## begin

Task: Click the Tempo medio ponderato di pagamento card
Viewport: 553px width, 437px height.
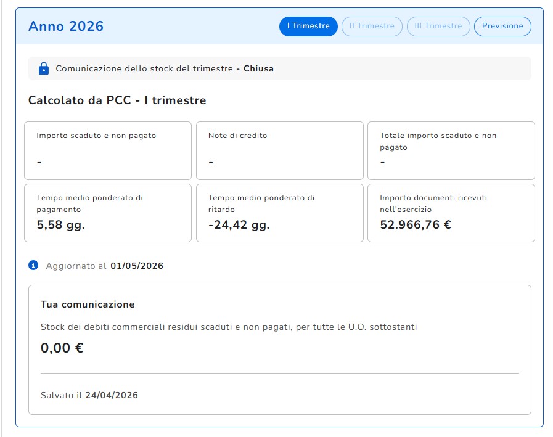Action: [108, 213]
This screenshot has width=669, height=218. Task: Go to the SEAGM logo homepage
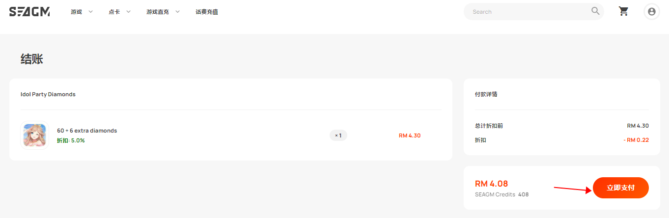(29, 11)
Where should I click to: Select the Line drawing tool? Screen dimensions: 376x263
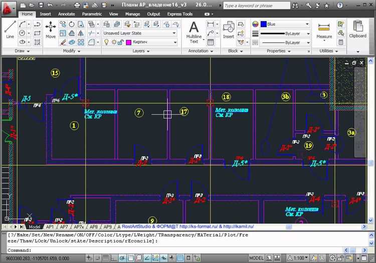10,29
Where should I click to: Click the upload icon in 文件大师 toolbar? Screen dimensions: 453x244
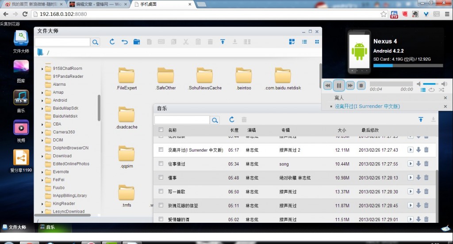[223, 42]
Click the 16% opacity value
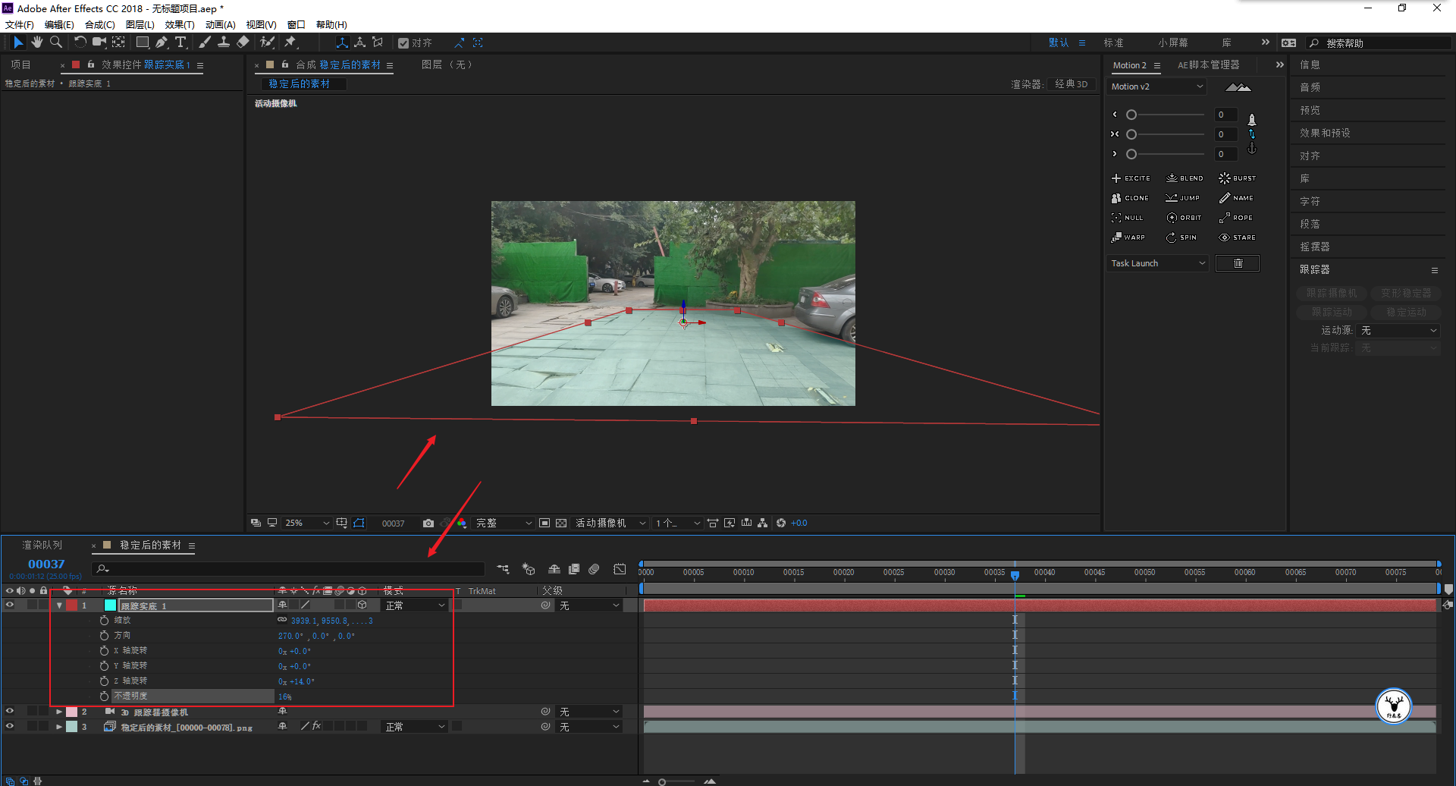Viewport: 1456px width, 786px height. 285,696
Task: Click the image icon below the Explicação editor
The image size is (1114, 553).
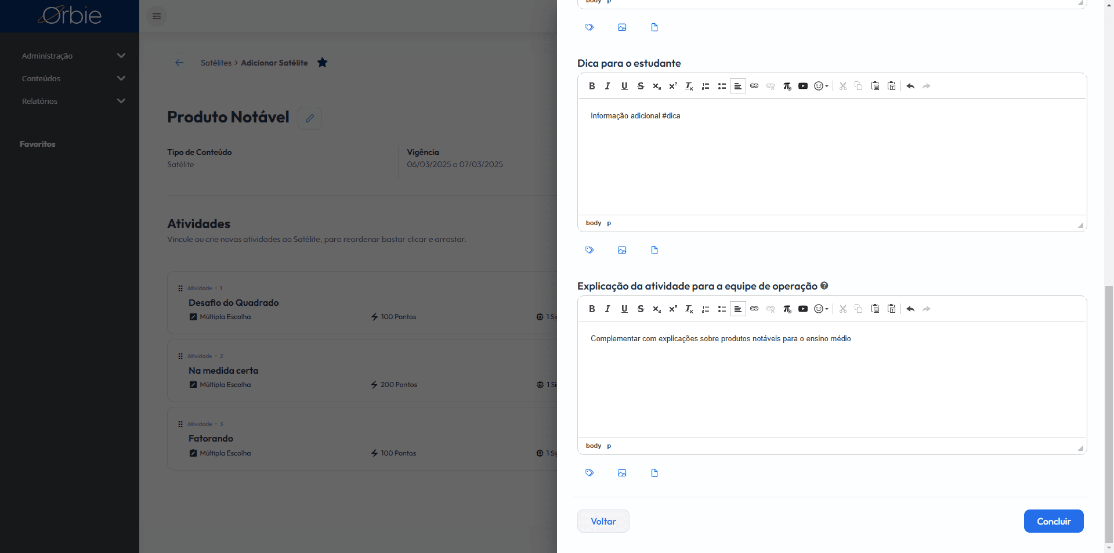Action: point(622,473)
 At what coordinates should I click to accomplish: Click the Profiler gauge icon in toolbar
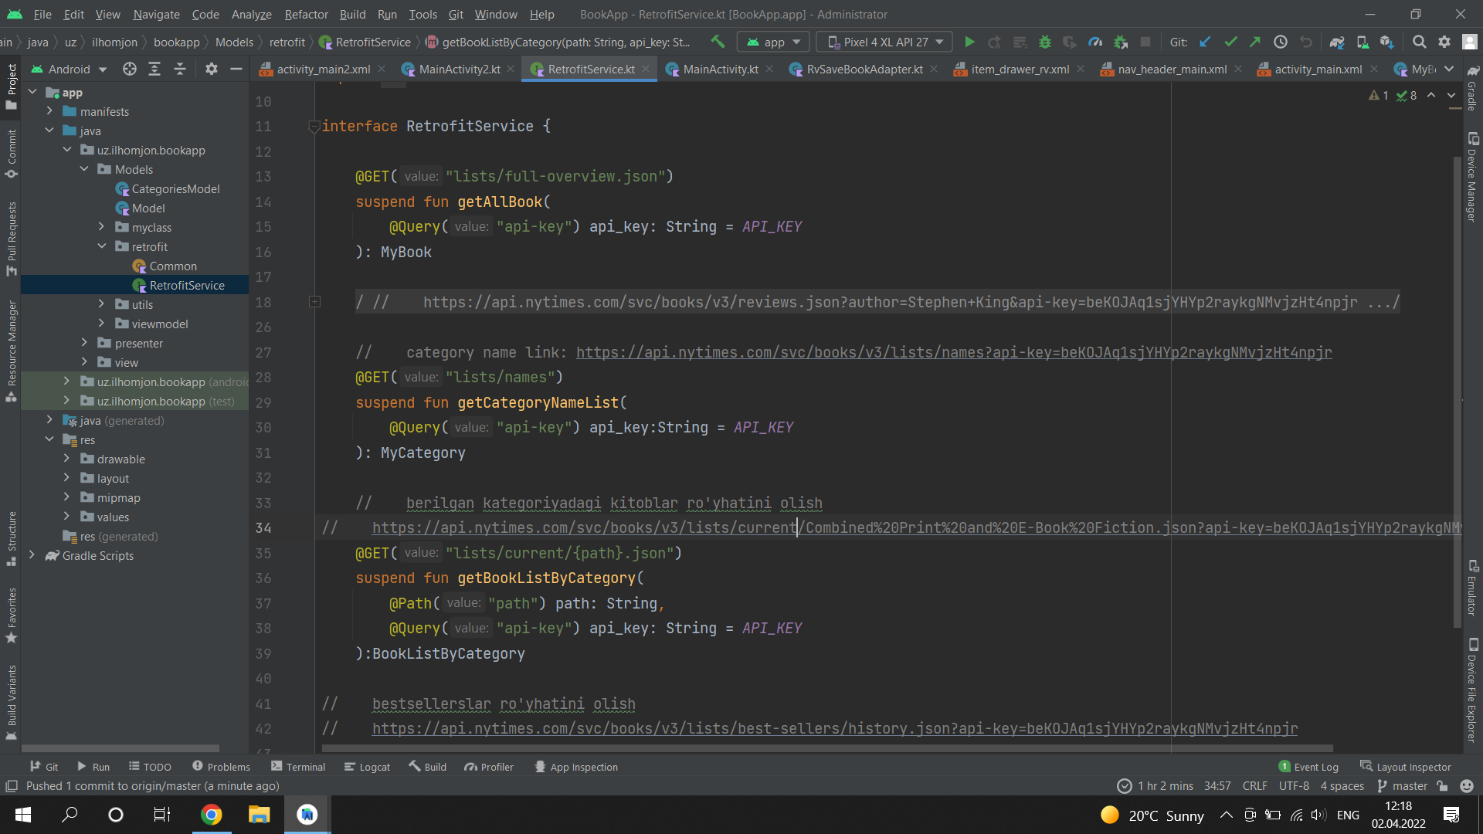1095,42
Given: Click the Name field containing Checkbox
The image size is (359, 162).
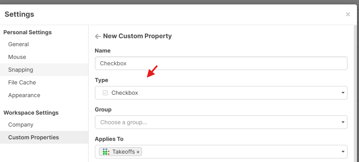Looking at the screenshot, I should [221, 63].
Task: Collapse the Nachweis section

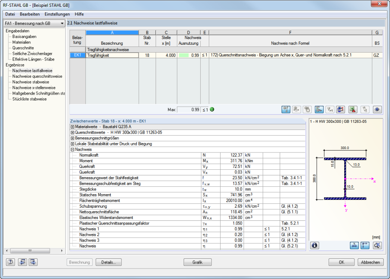Action: pos(72,149)
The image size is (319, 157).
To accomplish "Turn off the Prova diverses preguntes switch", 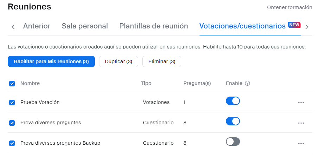I will pos(233,122).
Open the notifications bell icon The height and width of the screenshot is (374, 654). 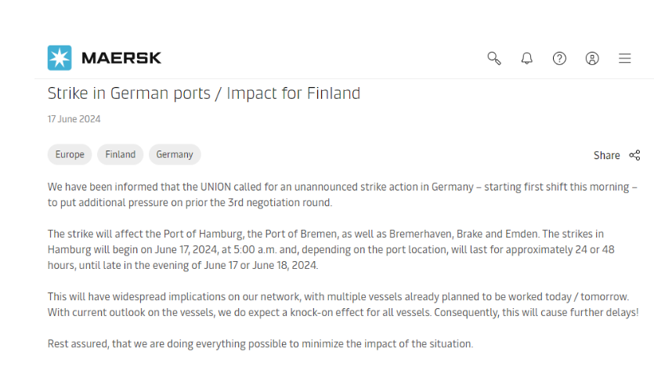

## end

SHORT TASK:
Reproduce the stretch of data from the line containing "This screenshot has" through the line containing "Looking at the", both end lines included, character for character and with the pictures omitted.

EXERCISE RESULT:
This screenshot has width=669, height=218. Task: Go to the SEAGM logo homepage
(29, 11)
Where should I click to: Select the Line drawing tool? Screen dimensions: 376x263
10,29
Where should I click to: Click the upload icon in 文件大师 toolbar? Screen dimensions: 453x244
[223, 42]
Click the 16% opacity value
Viewport: 1456px width, 786px height. 285,696
Task: Click the image icon below the Explicação editor
The image size is (1114, 553).
Action: point(622,473)
 At what coordinates should I click to accomplish: Click the Profiler gauge icon in toolbar
1095,42
Given: Click the Name field containing Checkbox
The image size is (359, 162).
Looking at the screenshot, I should [221, 63].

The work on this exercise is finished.